Pemimpin Redaksi INDOPOS, Brigita sicillia, memberikan permohonan maaf kepada pihak SMRC lantaran berita yang dimuat di media cetaknya membuat ketidaknyamanan.
INDOPOS pun memberikan hak jawab kepada SMRC sesuai dengan ketentuan peraturan perundang-undangan yang berlaku.
“Maka dengan demikian, kami (Koran INDOPOS) menyiapkan hak jawab kepada SMRC sesuai dengan ketentuan UU Pers yang berlaku di Indonesia. Adapun hak jawab tersebut akan dipublikasikan di indopos.co.id (Indopos online) dan koran Indopos,” kata Brigita sicillia, dalam surat keterangan yang diterima Mcmnews.id, Rabu, (9/12/2020).
“Kami meminta maaf yang sedalam-dalamnya atas kelalaian yang tidak kami sengaja dan menyebabkan ketidaknyamanan bagi SMRC. Sebelum dan sesudahnya, kami haturkan banyak terima kasih,” lanjutnya.
Seperti diketahui sebelumnya, SMRC melalui kuasa hukumnya, Wiwit Winata dari Andi Syafrani & Co Law Office telah melaporkan salah satu media yang memberitakan hasil survei Pilkada Kota Tangsel ke Dewan Pers.
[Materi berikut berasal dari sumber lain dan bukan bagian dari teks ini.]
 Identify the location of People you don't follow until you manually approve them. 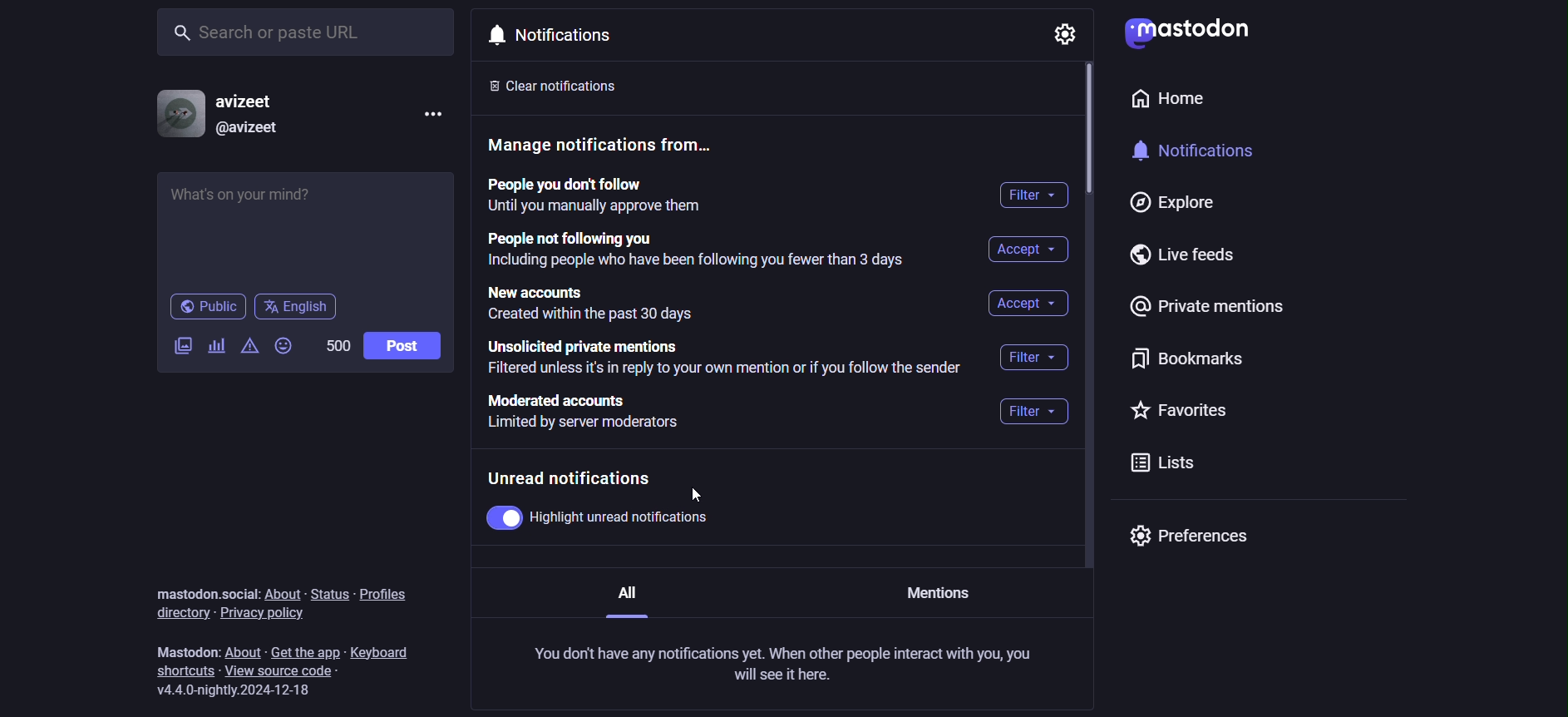
(603, 196).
Wiwit berharap Dewan Pers bisa segera menindaklanjuti pengaduan tersebut dengan memanggil pihak media yang dimaksud untuk meminta klarifikasi terkait laporan tersebut.
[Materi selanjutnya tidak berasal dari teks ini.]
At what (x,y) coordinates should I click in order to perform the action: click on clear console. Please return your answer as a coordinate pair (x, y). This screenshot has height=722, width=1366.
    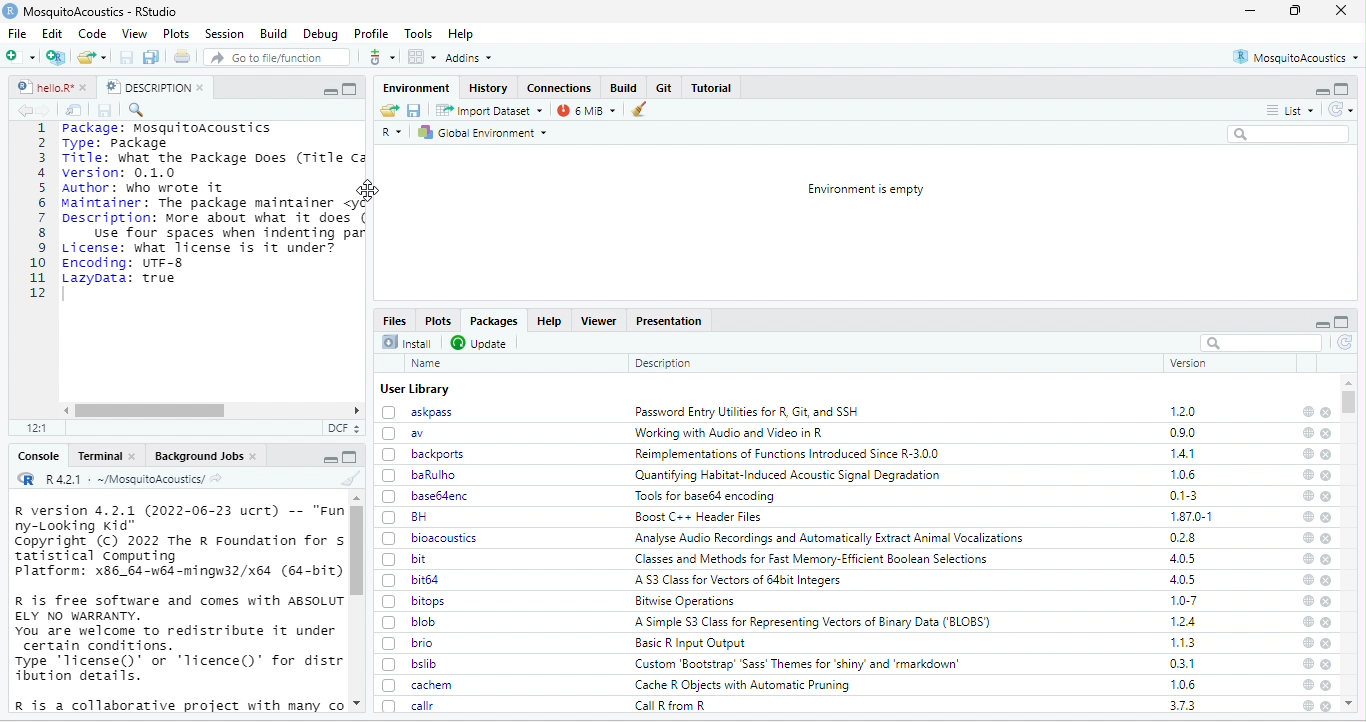
    Looking at the image, I should click on (350, 478).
“Hari ini kami mewakili SMRC, menyampaikan pengaduan terkait laporan di Koran Indopos yang mencatut nama klien kami dalam laporan tersebut. Klien kami dirugikan dengan laporan tersebut karena klien tidak pernah mempublikasikan hasil survei Pilkada Kota Tangerang Selatan,” kata Wiwit, dalam keterangan tertulis yang diterima Mcmnews.id, Selasa, (8/12/220).